Dieser Rechtsfehler ergibt sich vorliegend daraus, dass das FG offen gelassen hat, ob Anlagenbetreiberin die A GmbH oder die Klägerin war, da auch insoweit kein steuerbarer Umsatz im Zusammenhang mit dem im BHKW erzeugten Strom vorliege. Eine Lieferung des Stroms von der A GmbH an die Klägerin sei als nicht steuerbarer Innenumsatz einer zwischen der A GmbH und der Klägerin bestehenden Organschaft im Sinne des § 2 Abs. 2 Nr. 2 UStG anzusehen.

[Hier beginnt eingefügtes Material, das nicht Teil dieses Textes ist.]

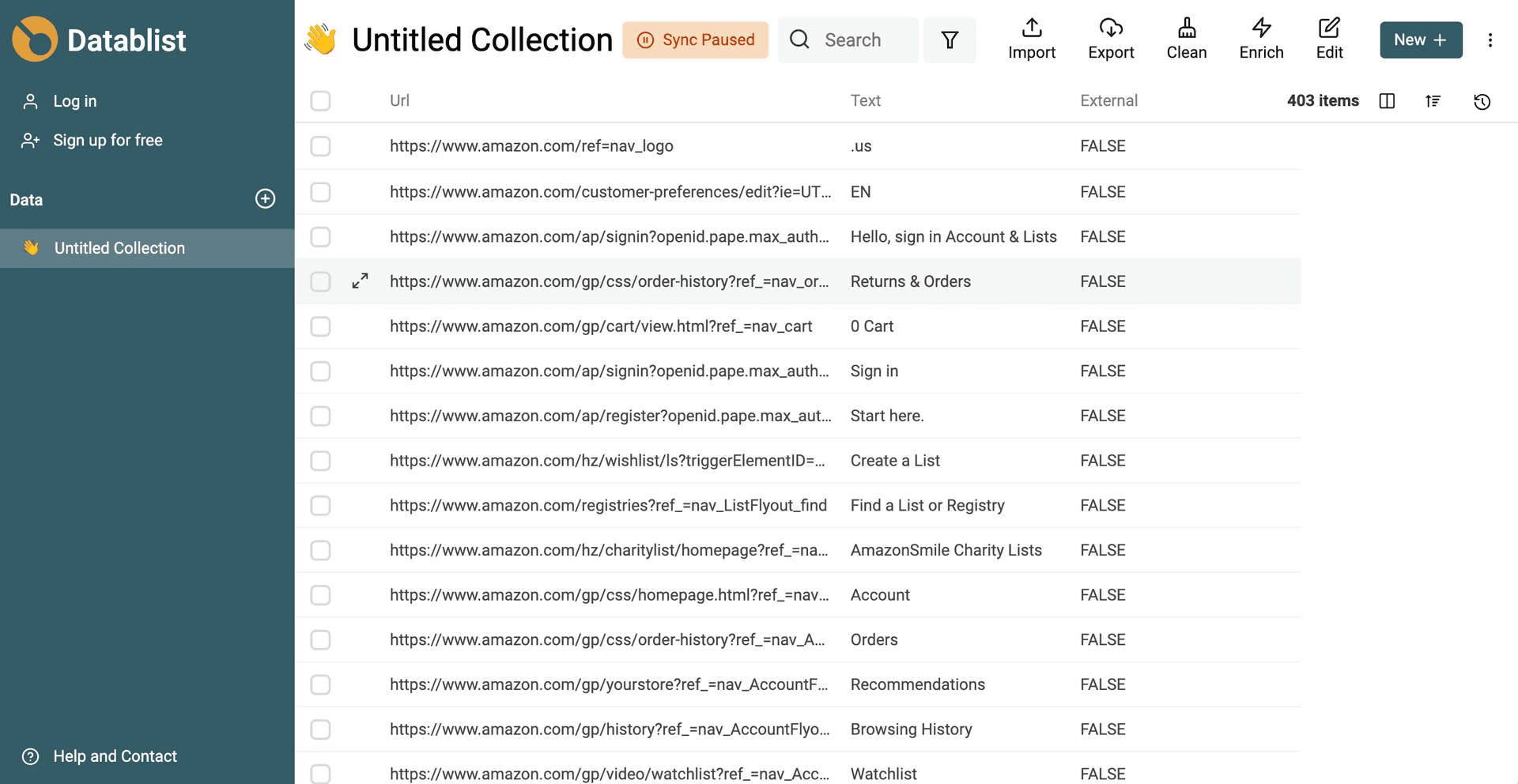Select Untitled Collection in the sidebar

[119, 247]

Obwohl das FG im Einklang mit den Beteiligten davon ausgegangen ist, dass im Streitjahr eine Organschaft zwischen der A GmbH und der Klägerin bestand, lässt sich dem FG-Urteil nicht entnehmen, ob die Voraussetzungen einer Organschaft nach § 2 Abs. 2 Nr. 2 UStG in Bezug auf das Erfordernis einer organisatorischen Eingliederung vorlagen. Sollte keine Organschaft vorliegen, ist mangels weiterer tatsächlicher Feststellungen des FG nicht auszuschließen, dass die Klage infolge anderweitiger Korrekturen in Bezug auf die bisher der Klägerin zugerechneten Umsätze und des von ihr geltend gemachten Vorsteuerabzugs aus anderen Gründen (teilweise) abzuweisen wäre.

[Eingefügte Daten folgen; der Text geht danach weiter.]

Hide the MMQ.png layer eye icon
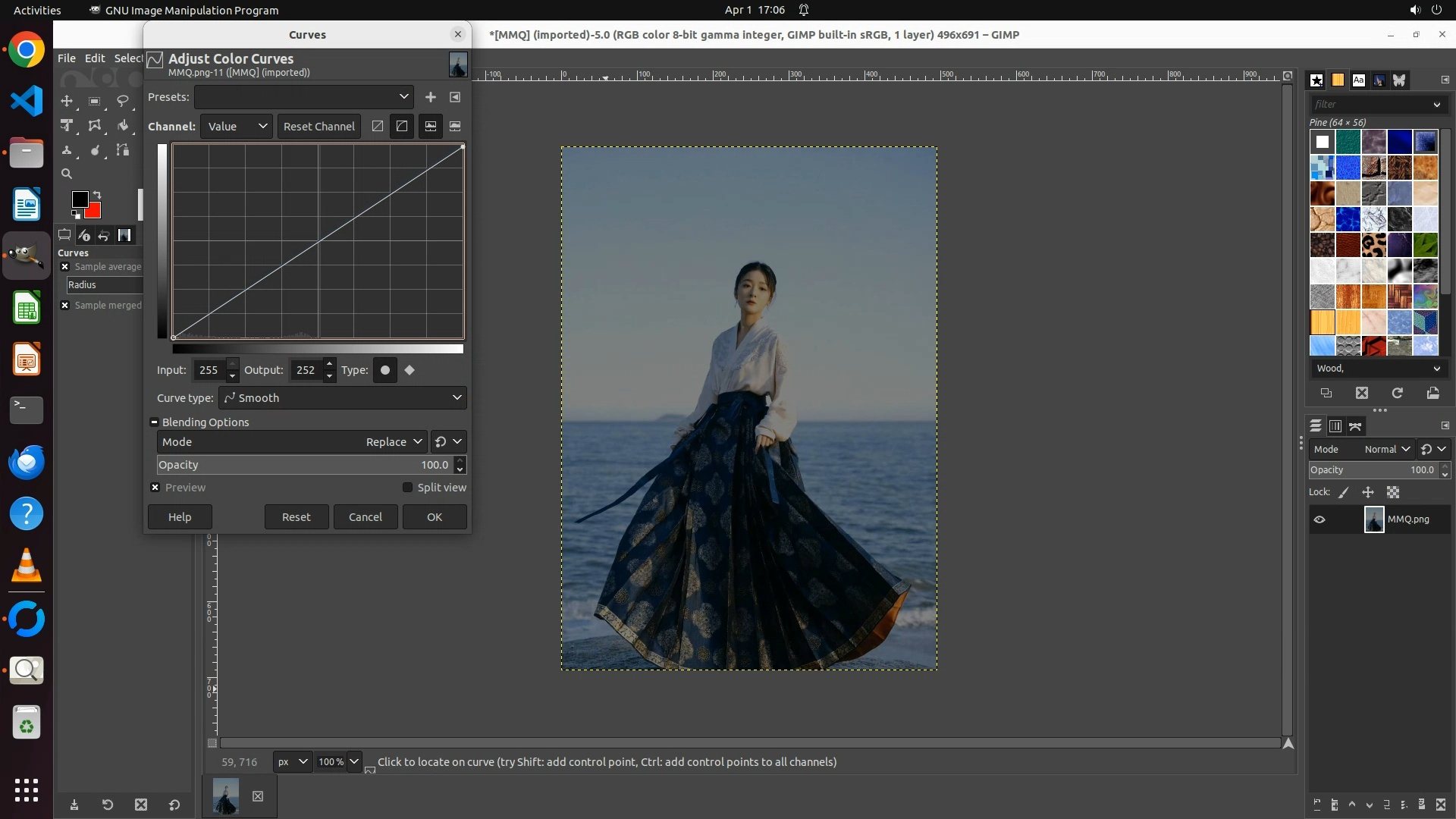Image resolution: width=1456 pixels, height=819 pixels. click(x=1320, y=519)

b) Liegen die Voraussetzungen einer Organschaft vor, wird das FG das ‑‑nunmehr vorliegende‑‑ Vorabentscheidungsersuchen vor dem Gerichtshof der Europäischen Union in der Rechtssache Finanzamt T II - C-184/23 (BFH-Beschluss vom 26.01.2023 - V R 20/22 (V R 40/19), zur amtlichen Veröffentlichung vorgesehen, BStBl II 2023, 530) zu berücksichtigen haben. Des Weiteren kann zu prüfen sein, ob überhaupt entgeltliche Stromlieferungen der A GmbH an die Klägerin oder Stromlieferungen als unentgeltliche Zuwendungen der A GmbH an die Klägerin nach § 3 Abs. 1b Satz 1 Nr. 3 UStG (vgl. BFH-Urteil in BFHE 275, 392) vorlagen.
3. Die Übertragung der Kostenentscheidung auf das FG beruht auf § 143 Abs. 2 FGO.